> Dataset entries
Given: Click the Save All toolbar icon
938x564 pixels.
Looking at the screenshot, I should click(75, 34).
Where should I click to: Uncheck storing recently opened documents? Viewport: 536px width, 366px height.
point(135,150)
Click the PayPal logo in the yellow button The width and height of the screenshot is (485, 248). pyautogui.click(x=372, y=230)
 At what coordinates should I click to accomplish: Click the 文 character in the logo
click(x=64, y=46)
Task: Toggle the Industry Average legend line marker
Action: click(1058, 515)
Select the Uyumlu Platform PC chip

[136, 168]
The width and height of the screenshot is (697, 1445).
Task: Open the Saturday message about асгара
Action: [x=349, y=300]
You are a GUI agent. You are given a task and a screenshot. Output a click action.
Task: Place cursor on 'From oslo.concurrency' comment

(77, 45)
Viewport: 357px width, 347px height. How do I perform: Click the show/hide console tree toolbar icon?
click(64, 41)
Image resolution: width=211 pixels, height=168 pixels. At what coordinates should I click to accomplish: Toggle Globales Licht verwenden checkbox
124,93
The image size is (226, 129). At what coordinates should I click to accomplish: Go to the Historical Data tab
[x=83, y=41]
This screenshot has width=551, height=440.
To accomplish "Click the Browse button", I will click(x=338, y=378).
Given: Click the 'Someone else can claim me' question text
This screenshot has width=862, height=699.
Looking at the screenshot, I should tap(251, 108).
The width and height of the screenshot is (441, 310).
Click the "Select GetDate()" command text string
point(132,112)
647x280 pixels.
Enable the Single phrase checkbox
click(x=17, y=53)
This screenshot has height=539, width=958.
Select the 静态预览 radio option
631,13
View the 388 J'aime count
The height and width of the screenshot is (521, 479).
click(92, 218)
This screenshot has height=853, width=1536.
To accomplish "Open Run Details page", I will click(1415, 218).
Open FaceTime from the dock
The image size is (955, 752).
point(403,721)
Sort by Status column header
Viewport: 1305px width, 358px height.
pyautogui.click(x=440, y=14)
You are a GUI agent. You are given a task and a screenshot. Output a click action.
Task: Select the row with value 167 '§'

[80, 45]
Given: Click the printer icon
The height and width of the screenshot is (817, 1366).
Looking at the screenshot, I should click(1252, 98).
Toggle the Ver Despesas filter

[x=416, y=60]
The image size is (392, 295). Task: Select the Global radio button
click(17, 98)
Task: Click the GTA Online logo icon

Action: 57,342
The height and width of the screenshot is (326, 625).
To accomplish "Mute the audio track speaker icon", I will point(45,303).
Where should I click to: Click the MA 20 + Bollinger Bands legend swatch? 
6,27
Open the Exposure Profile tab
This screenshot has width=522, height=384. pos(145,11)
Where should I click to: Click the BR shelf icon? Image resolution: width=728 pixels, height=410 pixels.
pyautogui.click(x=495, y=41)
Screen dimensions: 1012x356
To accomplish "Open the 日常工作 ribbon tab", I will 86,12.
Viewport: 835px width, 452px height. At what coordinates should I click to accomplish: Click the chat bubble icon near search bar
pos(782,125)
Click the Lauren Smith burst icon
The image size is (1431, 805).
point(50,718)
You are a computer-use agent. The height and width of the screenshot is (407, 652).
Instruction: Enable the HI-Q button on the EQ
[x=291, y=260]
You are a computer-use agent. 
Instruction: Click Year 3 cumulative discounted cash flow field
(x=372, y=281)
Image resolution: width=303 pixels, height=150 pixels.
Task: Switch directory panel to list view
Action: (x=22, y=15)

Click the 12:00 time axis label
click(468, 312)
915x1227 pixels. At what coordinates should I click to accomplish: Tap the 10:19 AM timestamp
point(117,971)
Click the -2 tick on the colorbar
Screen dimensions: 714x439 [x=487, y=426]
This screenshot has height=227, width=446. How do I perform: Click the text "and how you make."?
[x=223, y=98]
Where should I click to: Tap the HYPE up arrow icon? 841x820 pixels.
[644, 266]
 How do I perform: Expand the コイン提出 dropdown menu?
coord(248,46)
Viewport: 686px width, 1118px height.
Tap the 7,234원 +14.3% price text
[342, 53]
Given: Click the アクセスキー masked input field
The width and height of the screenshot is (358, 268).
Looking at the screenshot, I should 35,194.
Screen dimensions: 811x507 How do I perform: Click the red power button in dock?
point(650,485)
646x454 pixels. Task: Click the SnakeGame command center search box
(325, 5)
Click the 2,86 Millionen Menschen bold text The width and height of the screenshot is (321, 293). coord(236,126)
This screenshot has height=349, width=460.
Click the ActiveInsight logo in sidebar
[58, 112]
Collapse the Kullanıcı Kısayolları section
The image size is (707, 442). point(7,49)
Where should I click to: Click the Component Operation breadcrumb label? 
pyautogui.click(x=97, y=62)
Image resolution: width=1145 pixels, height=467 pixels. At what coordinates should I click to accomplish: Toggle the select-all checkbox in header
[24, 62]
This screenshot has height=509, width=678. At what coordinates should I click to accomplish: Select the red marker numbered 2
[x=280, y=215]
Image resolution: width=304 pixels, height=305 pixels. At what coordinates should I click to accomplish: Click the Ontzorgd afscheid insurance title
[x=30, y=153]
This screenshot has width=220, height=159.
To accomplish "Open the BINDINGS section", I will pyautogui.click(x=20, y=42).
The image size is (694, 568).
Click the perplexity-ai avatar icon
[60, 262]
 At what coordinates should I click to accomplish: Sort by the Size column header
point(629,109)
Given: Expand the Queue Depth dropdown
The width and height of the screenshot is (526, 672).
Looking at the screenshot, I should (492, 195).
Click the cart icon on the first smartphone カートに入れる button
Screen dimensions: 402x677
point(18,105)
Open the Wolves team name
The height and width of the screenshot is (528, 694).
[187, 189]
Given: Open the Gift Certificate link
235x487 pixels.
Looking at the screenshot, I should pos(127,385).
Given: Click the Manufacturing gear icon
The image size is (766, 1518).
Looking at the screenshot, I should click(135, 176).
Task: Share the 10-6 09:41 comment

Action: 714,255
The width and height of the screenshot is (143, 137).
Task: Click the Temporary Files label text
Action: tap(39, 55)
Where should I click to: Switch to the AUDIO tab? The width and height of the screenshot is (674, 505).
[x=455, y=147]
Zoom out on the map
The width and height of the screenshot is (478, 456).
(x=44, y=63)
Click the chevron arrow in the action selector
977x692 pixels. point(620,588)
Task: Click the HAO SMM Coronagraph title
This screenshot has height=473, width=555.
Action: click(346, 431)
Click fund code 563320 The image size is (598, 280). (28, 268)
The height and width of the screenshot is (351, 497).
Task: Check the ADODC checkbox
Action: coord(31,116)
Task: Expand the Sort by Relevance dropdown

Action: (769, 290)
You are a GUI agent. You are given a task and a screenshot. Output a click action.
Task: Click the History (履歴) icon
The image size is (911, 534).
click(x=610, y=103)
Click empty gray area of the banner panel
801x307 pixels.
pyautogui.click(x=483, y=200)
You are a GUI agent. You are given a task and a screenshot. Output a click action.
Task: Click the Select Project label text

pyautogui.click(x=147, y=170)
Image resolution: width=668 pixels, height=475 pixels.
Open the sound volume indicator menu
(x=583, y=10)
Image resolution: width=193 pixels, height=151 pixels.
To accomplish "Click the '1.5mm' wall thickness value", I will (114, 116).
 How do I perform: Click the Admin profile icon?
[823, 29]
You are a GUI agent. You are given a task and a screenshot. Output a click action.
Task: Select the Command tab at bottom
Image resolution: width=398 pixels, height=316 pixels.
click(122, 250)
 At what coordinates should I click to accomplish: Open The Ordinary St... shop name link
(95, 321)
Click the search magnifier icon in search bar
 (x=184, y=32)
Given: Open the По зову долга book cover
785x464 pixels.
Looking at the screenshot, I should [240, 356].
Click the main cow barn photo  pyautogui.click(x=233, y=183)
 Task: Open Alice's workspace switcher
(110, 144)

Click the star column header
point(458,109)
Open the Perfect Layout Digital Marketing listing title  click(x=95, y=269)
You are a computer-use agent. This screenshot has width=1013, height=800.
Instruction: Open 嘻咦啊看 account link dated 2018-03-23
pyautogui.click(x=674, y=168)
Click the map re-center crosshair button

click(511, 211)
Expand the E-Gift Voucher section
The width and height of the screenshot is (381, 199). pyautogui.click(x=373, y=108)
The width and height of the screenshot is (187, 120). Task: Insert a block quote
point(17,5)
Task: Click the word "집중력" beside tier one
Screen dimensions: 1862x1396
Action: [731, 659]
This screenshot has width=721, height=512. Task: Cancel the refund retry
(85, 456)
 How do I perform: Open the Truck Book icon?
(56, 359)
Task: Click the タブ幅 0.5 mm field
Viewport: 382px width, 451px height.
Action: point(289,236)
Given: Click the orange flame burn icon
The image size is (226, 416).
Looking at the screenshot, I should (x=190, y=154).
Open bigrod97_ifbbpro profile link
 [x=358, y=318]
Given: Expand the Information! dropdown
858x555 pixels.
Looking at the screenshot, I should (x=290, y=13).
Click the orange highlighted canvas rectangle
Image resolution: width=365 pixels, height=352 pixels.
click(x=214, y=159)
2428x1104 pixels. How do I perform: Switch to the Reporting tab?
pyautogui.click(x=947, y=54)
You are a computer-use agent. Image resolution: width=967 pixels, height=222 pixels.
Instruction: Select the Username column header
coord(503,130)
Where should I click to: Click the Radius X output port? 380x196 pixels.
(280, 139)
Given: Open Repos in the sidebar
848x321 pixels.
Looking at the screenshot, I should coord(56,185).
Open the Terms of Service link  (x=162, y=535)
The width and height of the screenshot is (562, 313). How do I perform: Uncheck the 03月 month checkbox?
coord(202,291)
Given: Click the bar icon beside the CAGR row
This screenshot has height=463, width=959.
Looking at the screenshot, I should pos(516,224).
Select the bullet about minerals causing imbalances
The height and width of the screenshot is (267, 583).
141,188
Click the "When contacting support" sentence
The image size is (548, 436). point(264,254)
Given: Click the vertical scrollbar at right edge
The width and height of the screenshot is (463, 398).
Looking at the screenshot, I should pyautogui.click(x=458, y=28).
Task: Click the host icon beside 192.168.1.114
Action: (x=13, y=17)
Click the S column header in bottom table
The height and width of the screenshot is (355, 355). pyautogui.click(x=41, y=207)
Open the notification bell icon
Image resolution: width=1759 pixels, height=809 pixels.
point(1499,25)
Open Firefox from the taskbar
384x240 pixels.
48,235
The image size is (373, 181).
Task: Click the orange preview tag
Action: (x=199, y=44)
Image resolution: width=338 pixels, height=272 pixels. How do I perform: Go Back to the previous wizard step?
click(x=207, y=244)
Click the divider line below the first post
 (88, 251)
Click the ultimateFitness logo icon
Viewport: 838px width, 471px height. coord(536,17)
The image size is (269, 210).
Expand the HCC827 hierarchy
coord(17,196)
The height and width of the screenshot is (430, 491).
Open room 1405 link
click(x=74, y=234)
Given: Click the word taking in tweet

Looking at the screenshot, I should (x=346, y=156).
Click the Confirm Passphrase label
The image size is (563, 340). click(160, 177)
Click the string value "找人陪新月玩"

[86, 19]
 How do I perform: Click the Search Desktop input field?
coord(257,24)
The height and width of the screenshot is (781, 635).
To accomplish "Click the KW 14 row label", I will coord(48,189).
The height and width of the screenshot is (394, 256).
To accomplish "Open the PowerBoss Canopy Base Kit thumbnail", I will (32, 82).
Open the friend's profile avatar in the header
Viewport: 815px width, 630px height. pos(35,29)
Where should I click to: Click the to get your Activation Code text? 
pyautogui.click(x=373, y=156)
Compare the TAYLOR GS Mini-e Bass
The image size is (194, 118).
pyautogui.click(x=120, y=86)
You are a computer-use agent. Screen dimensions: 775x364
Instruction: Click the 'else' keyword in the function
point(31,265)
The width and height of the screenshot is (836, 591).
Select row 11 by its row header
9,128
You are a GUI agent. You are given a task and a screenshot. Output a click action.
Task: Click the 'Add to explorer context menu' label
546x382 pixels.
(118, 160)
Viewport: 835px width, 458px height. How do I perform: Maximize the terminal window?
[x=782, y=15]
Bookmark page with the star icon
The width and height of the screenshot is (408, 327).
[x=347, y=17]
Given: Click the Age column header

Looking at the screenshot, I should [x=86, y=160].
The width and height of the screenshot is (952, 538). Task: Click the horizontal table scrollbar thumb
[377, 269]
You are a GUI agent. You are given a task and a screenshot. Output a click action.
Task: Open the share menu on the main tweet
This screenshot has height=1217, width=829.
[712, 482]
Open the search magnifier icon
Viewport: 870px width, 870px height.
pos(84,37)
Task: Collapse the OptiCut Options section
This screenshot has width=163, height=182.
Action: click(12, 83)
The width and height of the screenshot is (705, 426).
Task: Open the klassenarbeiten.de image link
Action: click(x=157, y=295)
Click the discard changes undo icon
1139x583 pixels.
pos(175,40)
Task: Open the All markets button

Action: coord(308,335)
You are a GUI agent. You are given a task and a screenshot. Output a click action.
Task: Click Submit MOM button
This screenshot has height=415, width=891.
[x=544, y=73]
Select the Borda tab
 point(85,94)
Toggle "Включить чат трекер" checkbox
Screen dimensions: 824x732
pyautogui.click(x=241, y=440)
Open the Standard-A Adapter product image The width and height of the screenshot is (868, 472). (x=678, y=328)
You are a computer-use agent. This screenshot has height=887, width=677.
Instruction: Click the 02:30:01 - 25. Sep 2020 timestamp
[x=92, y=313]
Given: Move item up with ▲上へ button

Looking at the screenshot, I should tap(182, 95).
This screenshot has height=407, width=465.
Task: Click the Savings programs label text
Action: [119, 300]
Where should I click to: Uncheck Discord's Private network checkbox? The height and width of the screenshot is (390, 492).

> Task objective
Every line above with the word "will" is to be copied out.

> Problem solution
To accomplish "Click the Browse button", I will click(x=338, y=378).
To accomplish "Open Run Details page", I will click(1415, 218).
To accomplish "Mute the audio track speaker icon", I will point(45,303).
To accomplish "Open the 日常工作 ribbon tab", I will 86,12.
To accomplish "Open the BINDINGS section", I will pyautogui.click(x=20, y=42).
To accomplish "Click the '1.5mm' wall thickness value", I will (114, 116).
To accomplish "Click the KW 14 row label", I will coord(48,189).
To accomplish "Open the PowerBoss Canopy Base Kit thumbnail", I will (32, 82).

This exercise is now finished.